Professor named finalist for PEN/Faulkner Award


USC Distinguished Professor of English Percival Everett is one of five finalists for the 2013 PEN/Faulkner award for fiction. The award is the  largest  peer-juried honor for fiction writers. Everett was nominated for his novel Percival Everett by Virgil Russell.

Everett has  written more than 20 books and is the recipient of an Academy Award in Literature from The American Academy of Arts and Letters, the Hurston/Wright Legacy Award for Fiction, the Dos Passos Prize and others.

The winner, announced on April 2, will receive $15,000 and the four remaining finalists will receive $5,000 each. All five honorees will be recognized at a ceremony at the Folger Shakespeare Library in Washington, D.C. on May 10.

More than 420 novels and short story collections published in 2013 were considered for the award, with submissions from 132 publishing houses, from which a panel of three judges selected the five finalists.
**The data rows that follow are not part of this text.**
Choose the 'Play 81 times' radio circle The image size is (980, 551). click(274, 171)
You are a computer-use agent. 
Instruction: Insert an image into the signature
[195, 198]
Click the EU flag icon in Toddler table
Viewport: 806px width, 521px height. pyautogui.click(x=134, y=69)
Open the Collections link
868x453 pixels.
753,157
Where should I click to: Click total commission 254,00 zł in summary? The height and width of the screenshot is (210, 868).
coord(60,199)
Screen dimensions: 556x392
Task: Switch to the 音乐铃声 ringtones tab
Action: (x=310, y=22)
Percival Everett by Virgil Russell focuses on the relationship between a father and son, with the narration switching between the two characters. The novel is broken into two sections, titled “Hesperus” and “Phosphorus,” a reference to the two names given to Venus in the morning and evening sky, respectively.
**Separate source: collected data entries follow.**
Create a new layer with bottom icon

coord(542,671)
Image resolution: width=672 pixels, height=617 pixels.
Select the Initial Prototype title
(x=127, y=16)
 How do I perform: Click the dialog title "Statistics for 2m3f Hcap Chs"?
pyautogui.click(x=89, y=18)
The novel was received well by critics including Mark Athiakis of the Washington Post who called the work, “a potent and thoughtful exploration of the bonds between fathers and children.”
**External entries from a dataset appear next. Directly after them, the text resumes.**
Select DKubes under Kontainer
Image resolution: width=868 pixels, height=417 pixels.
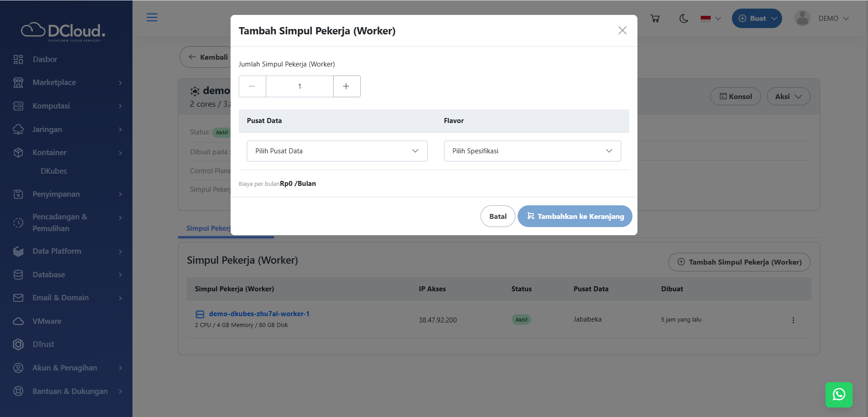(54, 171)
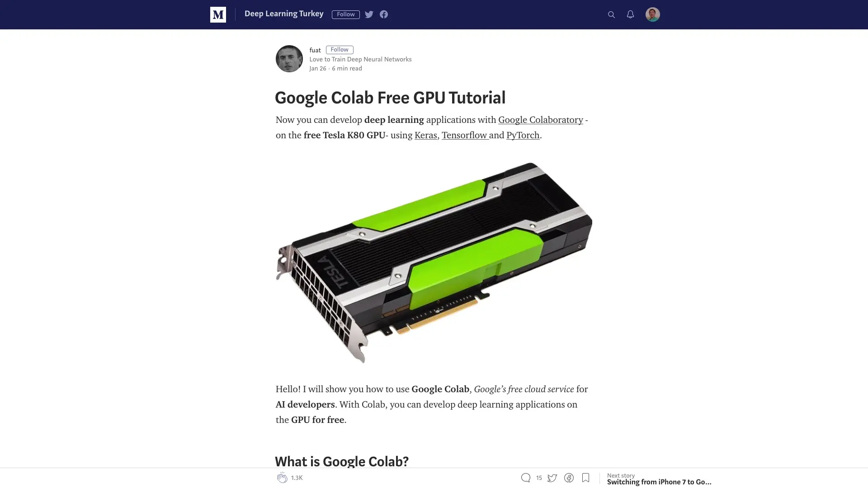Open the search magnifier icon
Screen dimensions: 868x488
click(x=611, y=15)
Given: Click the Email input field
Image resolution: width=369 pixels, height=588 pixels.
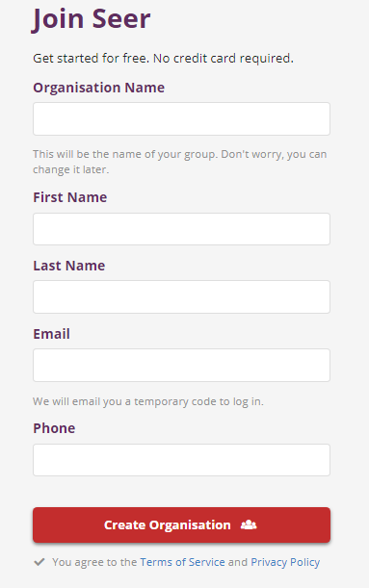Looking at the screenshot, I should coord(181,366).
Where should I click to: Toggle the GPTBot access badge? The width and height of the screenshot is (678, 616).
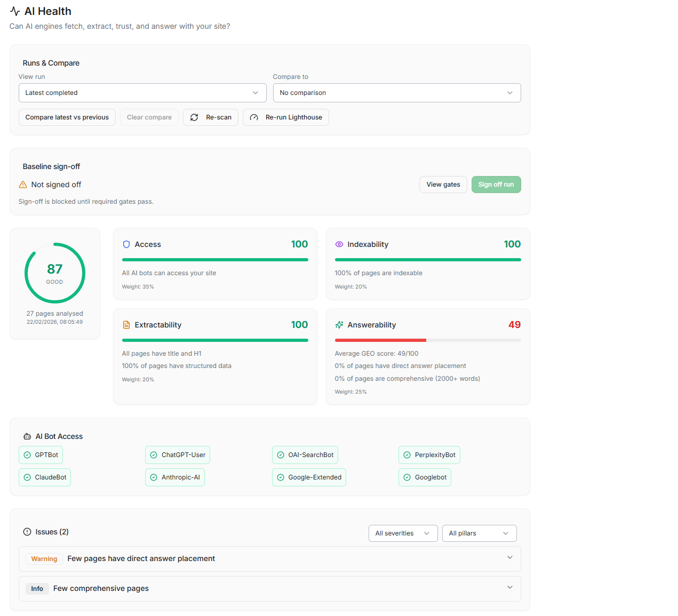[x=41, y=454]
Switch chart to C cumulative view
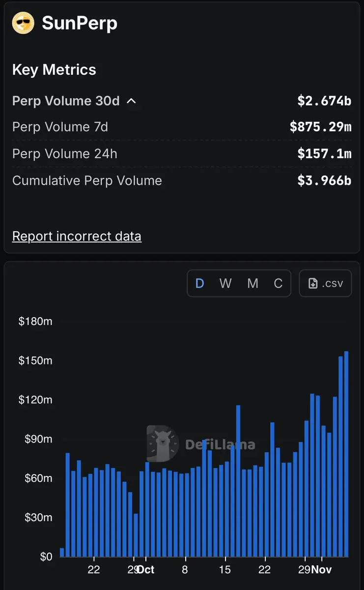The image size is (364, 590). point(278,283)
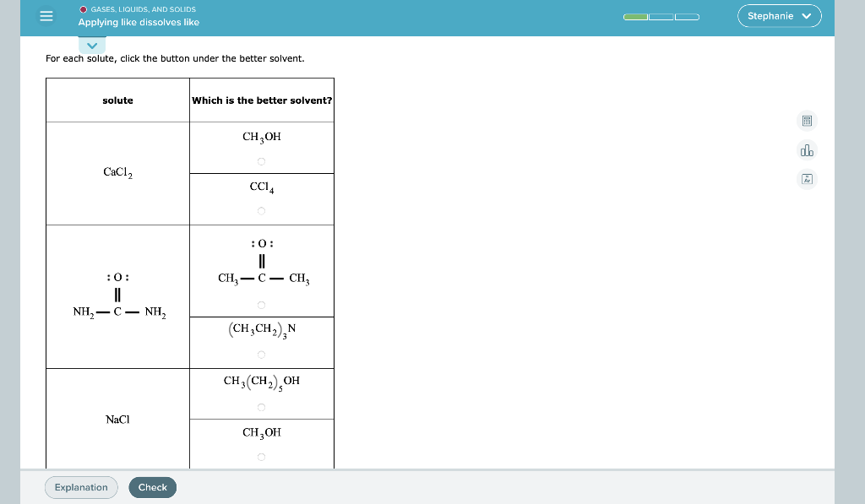
Task: Select the acetone option for the urea solute
Action: point(261,305)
Everett received his M.A. in fiction from Brown University and has been a professor of English at USC since 1998. He received the status of Distinguished Professor in 2007. He has previously taught at the University of Notre Dame and the University of California Riverside.

In addition to its award for fiction, currently in its 34th year, the PEN/Faulkner Foundation also hosts a reading series at the Folger Shakespeare Library, the PEN/Malamud award for excellence in short story, and the Writers in Schools program which brings distinguished authors to public schools in the capital.

The other finalists are Daniel Alarcón for At Night We Walk in Circles, Karen Joy Fowler for We Are All Completely Beside Ourselves, Joan Silber for Fools and Valerie Trueblood for Search Party: Stories of Rescue.